The Roman theatre at Catania, Sicily
Parts of the Roman theatre in Catania have survived into the modern day.

Image: Dr Jonathan Prag

“Voices of stone” bring ancient city to life

Clemency Pleming

An Oxford classicist has worked with Italian secondary-school students to create an award-winning new exhibition in Sicily, cataloguing stone inscriptions from the Roman period.

Dr Jonathan Prag, of Oxford’s Faculty of Classics, worked in collaboration with students from the Liceo Artistico Statale M.M. Lazzaro in Catania, Sicily, to create the exhibition, entitled ‘Voci di Pietra’ (‘Voices of stone’).

The exhibition, which is housed in the Norman castle that now serves as Catania’s civic museum, features artefacts between 1500 and 2500 years old, including funerary inscriptions, sculptures, and fragments of buildings, as well as video installations created by the students.

These texts are important because they are contemporary documents. They very often provide information about specific events and private individuals, of a type that is not recorded elsewhere. Inscriptions provide a vast body of information on religious beliefs, naming practices, language, and much more.

Dr Jonathan Prag

Catania was originally a Greek city, and was re-founded as a Roman colony, so the inscriptions are in a mixture of Greek and Latin. The inscriptions provide valuable information both about economics and diplomacy in ancient Catania, and about the private lives of individuals in the city. 

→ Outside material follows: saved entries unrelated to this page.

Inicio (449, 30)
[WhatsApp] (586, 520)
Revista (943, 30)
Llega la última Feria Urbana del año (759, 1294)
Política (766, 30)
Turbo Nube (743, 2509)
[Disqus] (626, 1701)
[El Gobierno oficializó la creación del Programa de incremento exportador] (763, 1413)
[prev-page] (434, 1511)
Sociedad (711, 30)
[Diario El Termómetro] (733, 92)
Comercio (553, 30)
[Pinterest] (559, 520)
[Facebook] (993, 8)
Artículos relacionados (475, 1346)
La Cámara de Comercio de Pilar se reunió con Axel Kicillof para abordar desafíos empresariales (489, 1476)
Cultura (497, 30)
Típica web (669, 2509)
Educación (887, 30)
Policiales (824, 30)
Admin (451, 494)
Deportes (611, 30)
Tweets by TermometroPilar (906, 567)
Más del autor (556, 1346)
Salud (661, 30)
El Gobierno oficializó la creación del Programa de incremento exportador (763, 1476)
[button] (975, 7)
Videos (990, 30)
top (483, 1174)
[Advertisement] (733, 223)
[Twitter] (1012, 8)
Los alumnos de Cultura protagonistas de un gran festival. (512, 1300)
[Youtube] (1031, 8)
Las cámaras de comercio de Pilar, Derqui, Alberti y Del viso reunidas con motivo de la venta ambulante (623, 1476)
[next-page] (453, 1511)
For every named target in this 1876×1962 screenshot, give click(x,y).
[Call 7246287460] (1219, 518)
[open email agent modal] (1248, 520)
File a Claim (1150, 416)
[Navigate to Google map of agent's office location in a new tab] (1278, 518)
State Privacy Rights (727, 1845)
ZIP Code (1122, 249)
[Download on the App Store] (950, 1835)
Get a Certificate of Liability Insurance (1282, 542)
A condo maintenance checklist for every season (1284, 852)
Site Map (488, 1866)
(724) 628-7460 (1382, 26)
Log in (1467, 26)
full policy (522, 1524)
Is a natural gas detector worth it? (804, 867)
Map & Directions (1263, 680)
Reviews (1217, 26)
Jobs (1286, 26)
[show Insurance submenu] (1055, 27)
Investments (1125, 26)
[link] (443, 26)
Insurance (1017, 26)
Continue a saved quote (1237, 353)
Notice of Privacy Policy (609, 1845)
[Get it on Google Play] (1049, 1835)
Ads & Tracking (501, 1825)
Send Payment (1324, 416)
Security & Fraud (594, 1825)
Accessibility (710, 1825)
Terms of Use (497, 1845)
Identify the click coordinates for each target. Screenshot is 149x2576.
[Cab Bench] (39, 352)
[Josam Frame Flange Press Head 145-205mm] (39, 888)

One intriguing item is a funeral inscription for a Jewish Roman citizen called Aurelius Samohil (i.e. “Samuel”), from 383 AD (pictured below). This is written in a mixture of Latin and Hebrew, and constitutes the longest Latin text from the ancient Jewish diaspora in the Roman world. The inscription contains a triple warning to posterity not to break into the tomb where Aurelius Samohil and his wife Lassia Irene were buried. This and other texts suggest there was a strong Jewish community in Catania.

Funeral Inscription of Aurelius Samohil"The warning against breaking into or reusing the tomb is particularly nice and unusual because it appeals simultaneously to the authority of the Roman emperors, the Jewish patriarchs, and Talmudic law." - Jonathan Prag

The students, who won a prize for their work from the Italian Ministry of Education, worked on the exhibition between 2015 and 2017. They were involved in locating, cleaning and recording the exhibits, as well as presenting them in novel ways – for instance, they designed a reconstruction of a columbarium, a type of Roman tomb. They will use the prize to visit Oxford this autumn.

 “The enthusiasm and engagement of the students went well beyond anything I had seen elsewhere or expected,” said Dr Prag, who undertook the project as a Knowledge Exchange Fellow at the Oxford Research Centre for the Humanities (TORCH). “They did not have a background in classical studies, but they brought serious artistic flair and a very high level of observation and skill. The end result – a highly professional permanent exhibition – is certainly beyond my original expectations.”

He adds that one of his favourite exhibits is “the rather wonderful video of a very elderly retired stone mason from Catania whom the students found and interviewed, in order to learn about the actual practicalities of engraving on stone”. The students used what they learned from him to create their own inscription as a record of the exhibition.

Dr Prag is now working on a larger project called I.Sicily, which aims to create an online archive of Sicilian inscriptions, reflecting the diverse languages spoken on the island in ancient times.